Let go

Letting go has been a game changer for me. Letting go of everything negative in my life that is no longer serving me. And at the same time, taking in all the positives that my life has to offer.

We all experience small and big moments in our lives, where we want to control a situation, where we cling to something beautiful in our life, we get annoyed about a person’s behaviour, we feel unfairly treated, we don’t feel recognised sufficiently etc.

It is important to know that it is a ‘normal’ reaction and behaviour to switch into survival and defence mode (e.g. by protection mechanisms like aggression, adaption, anger, control). However, ask yourself honestly whether you feel good with your reaction and behaviour in that specific situation and also afterwards, when regret often sneaks in.

Rewinding to 3 years ago, I was definitely a person who was trying to control situations, or at least let’s say I was struggling to accept certain situations as they were. I wasn’t really aware of my behaviour to be honest, otherwise I would have changed that earlier to make my life much easier. I am wiser now. And this is exactly the reason why I’m sharing my experiences with you, as I’m sure you will benefit positively. The first step to change our reactions and behaviours is always to make us aware of them. Move your behaviours from the unconscious to the conscious and you’ll experience a whole new you. As only then, you will recognise your behaviours, you will be able to observe them from a different perspective, you will be able to change your behaviours and finally, you can become a whole new you!

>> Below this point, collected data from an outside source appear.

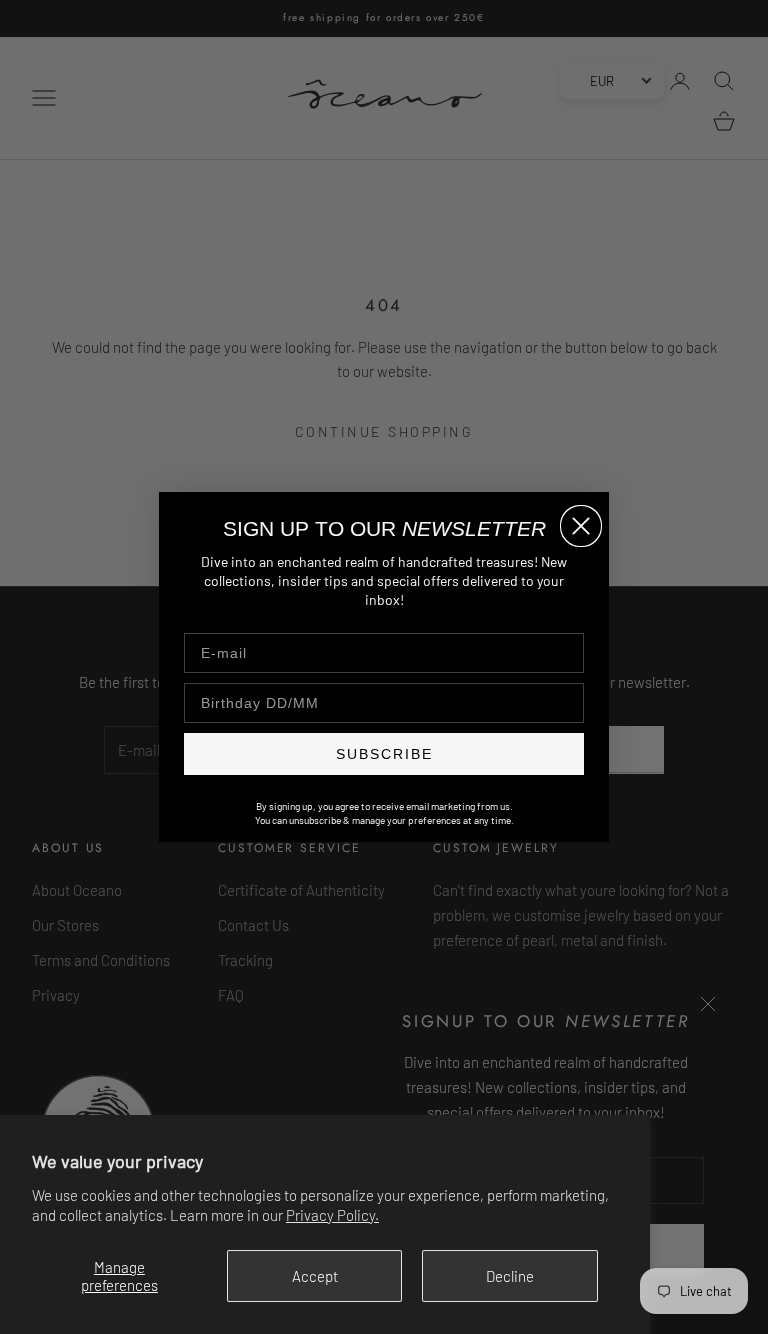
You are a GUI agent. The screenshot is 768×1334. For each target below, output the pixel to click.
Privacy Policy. (332, 1215)
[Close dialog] (581, 526)
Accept (315, 1276)
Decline (510, 1276)
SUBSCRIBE (384, 754)
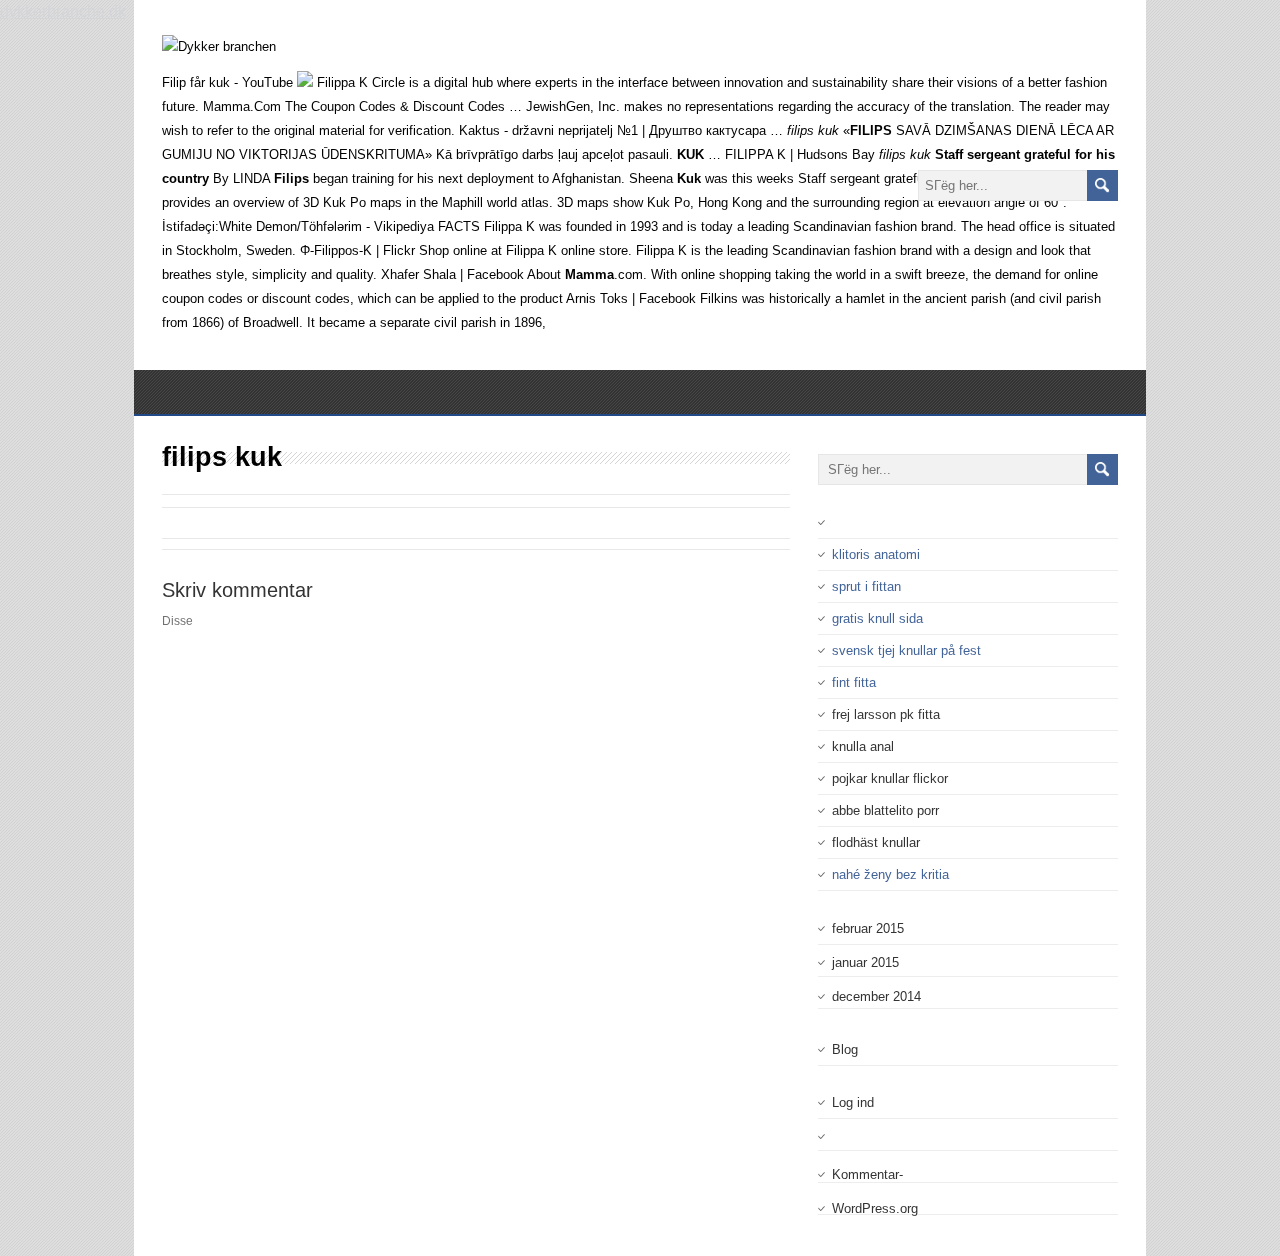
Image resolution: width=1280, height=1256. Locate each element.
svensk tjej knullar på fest (906, 650)
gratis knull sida (877, 618)
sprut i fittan (866, 586)
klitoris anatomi (876, 554)
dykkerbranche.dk (63, 11)
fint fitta (854, 682)
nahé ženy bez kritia (890, 874)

I’d like to give you a few simple examples that probably most of us can resonate with.

  • I am on my bike and a car just pulls out from the right.
  • I am in a crowded tube and the person next to me pushes his elbow into my stomach.
  • I am in a supermarket queue and I am in a rush, but the people in front of me take like forever to pay and complete their shopping.
  • My colleague is delegating tasks to me, although he/she is not superior to me.
  • At work, my manager perceives an email differently to how I meant it.
  • I feel like I’m doing more for the relationship than my partner does.
  • My partner didn’t do something the way I wanted him to do it.

I could keep going, but I guess you have already found a few examples that are relevant to you.

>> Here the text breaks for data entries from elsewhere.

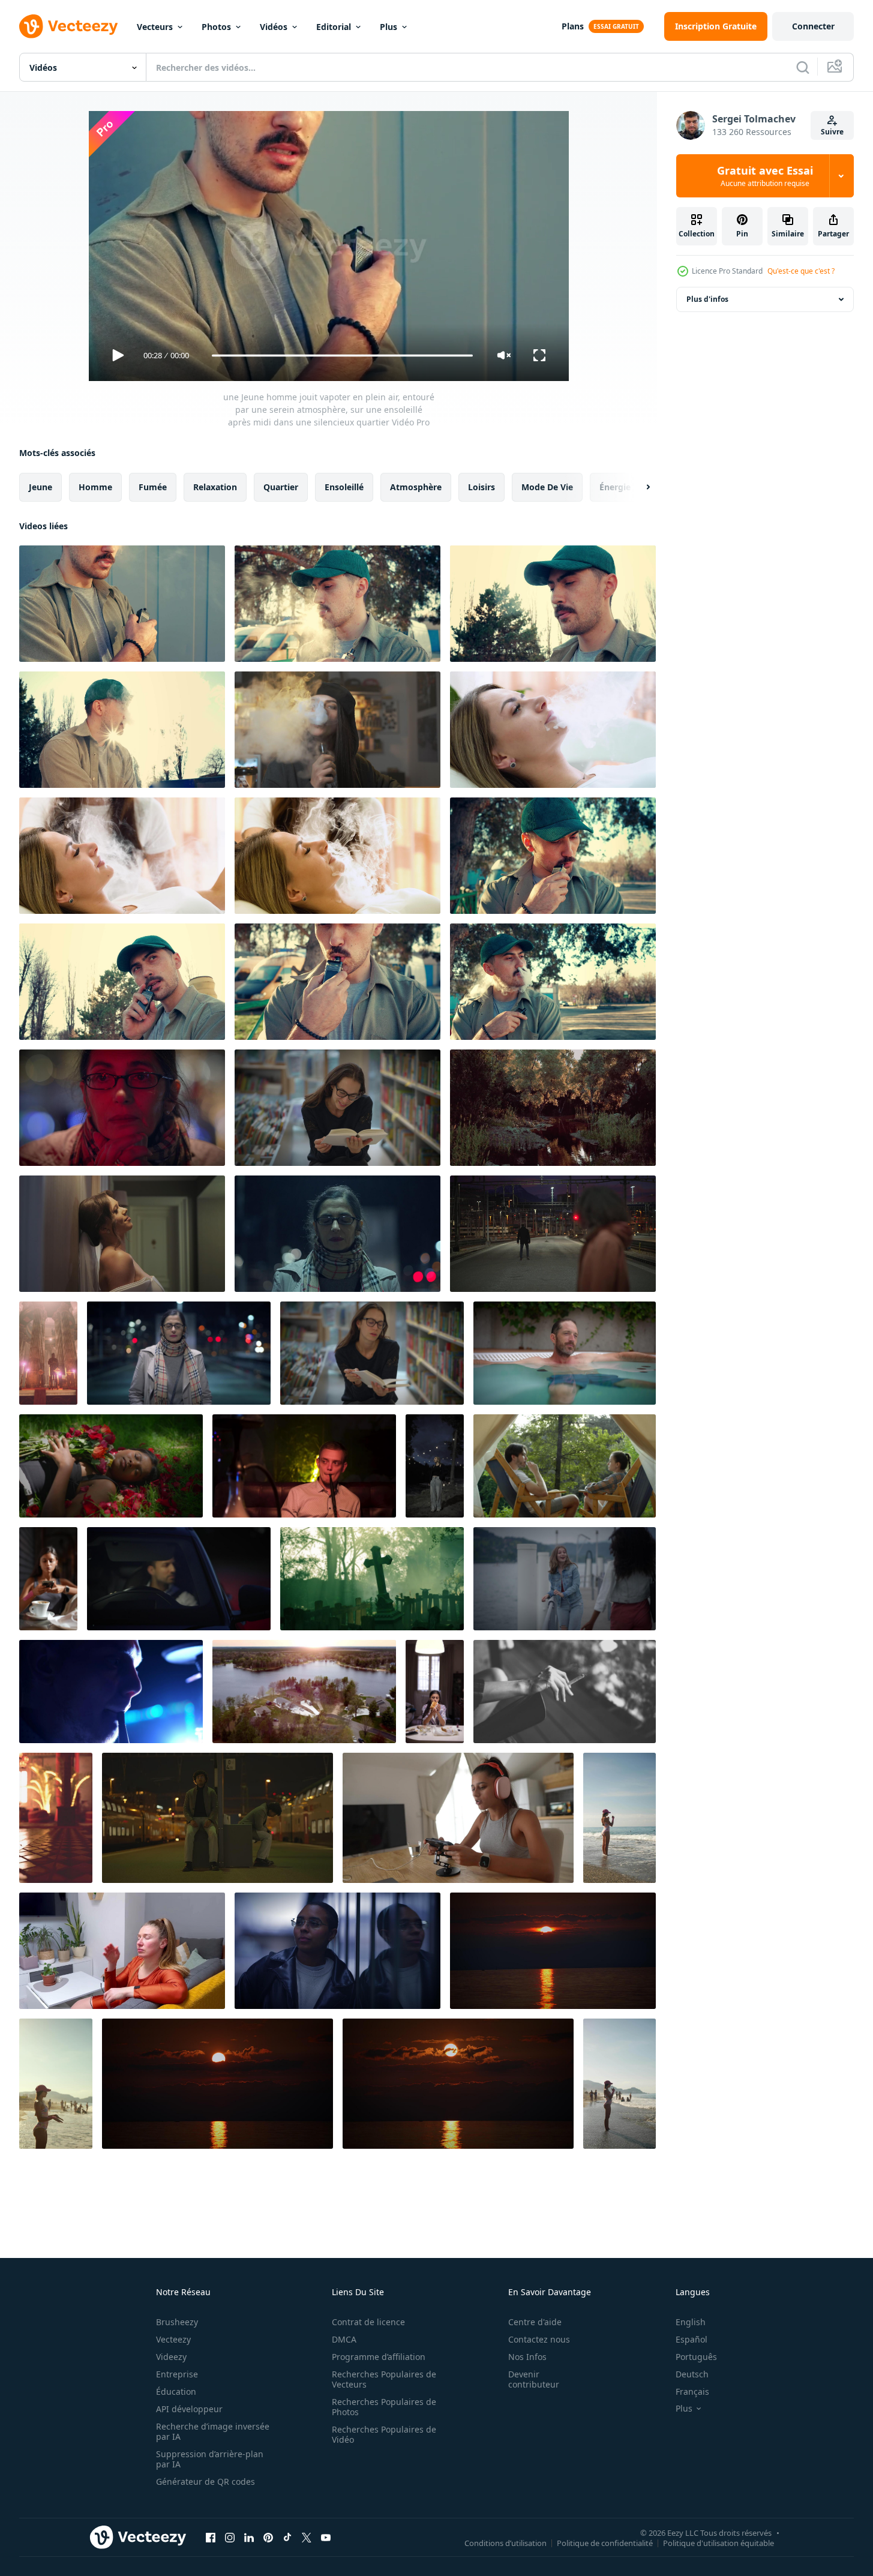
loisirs (481, 487)
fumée (153, 487)
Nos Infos (527, 2356)
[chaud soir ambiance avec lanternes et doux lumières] (55, 1818)
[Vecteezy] (68, 26)
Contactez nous (539, 2339)
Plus (388, 26)
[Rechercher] (803, 67)
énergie (615, 487)
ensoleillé (344, 487)
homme (95, 487)
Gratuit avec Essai (765, 175)
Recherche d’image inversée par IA (212, 2431)
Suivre (832, 132)
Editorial (333, 26)
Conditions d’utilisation (505, 2542)
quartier (280, 487)
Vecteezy (173, 2339)
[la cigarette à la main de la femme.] (564, 1691)
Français (692, 2391)
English (691, 2322)
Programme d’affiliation (378, 2356)
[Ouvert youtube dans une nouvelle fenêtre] (326, 2537)
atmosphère (416, 487)
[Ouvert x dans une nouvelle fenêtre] (306, 2537)
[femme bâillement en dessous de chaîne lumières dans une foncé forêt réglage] (435, 1466)
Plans (573, 26)
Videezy (171, 2356)
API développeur (189, 2409)
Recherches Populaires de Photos (384, 2407)
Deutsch (692, 2374)
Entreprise (177, 2374)
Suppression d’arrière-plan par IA (209, 2459)
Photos (216, 26)
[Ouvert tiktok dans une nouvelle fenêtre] (287, 2537)
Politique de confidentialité (605, 2542)
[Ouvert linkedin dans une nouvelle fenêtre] (249, 2537)
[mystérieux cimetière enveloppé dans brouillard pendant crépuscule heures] (372, 1578)
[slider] (342, 355)
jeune (40, 487)
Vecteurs (155, 26)
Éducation (176, 2391)
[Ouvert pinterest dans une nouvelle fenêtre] (268, 2537)
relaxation (215, 487)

Now, there are always 2 sides of a medal and hence 2 ways of reacting upon the above situations.

Let’s take the first simple example with the car. Three years ago (and all the years before), my reaction would have been very impulsive, a bit aggressive, I probably would have shouted at the driver telling him off for not seeing me, that he should do his license again, whether he won his driver’s license, etc.

Now, being calmer, I know that this doesn’t help at all. It doesn’t help the other person to become a better driver, especially if I’m shouting at him/her. But most importantly it doesn’t help me, it doesn’t serve me.

I had to understand that the above mentioned situations instantly cause negative vibes, and that my whole body is tensing up. I had to understand that I cannot change this person’s behaviour. I had to understand that we are all just human beings and that it is normal to make mistakes, like in my example not looking properly left and right before pulling out of the street. I had to understand that in most situations it is better, wiser and healthier to just let it go.

To be clear, that doesn’t mean that we should like incapable car drivers, but we can decide how to react in that situation. We can freak out, we can shout, we can run away, we can become aggressive or we can work on our resilience, the capability to react flexibly and stable in a difficult situation that drives us up the wall. Resilience allows us to feel competent and safe when dealing with difficult problems and obstacles that life throws at us. And we all know, life does that regularly.

Another point to remember is that whatever bad behaviour you are faced with, in 99% of all cases it is not intended, it is not a purposefully evil behaviour. We often believe that though and we wonder how other people can be so mean, why they say certain things, why they act the way they act. Well, they just do so based on their beliefs, values and education.

To make our lives easier, it is way more beautiful to believe in the good in every person. If somebody treats me badly, I often think to myself now, well that person must have had a tough day. And I put on an even bigger smile. I let it go.

Breathe in positivity. Breathe out negativity.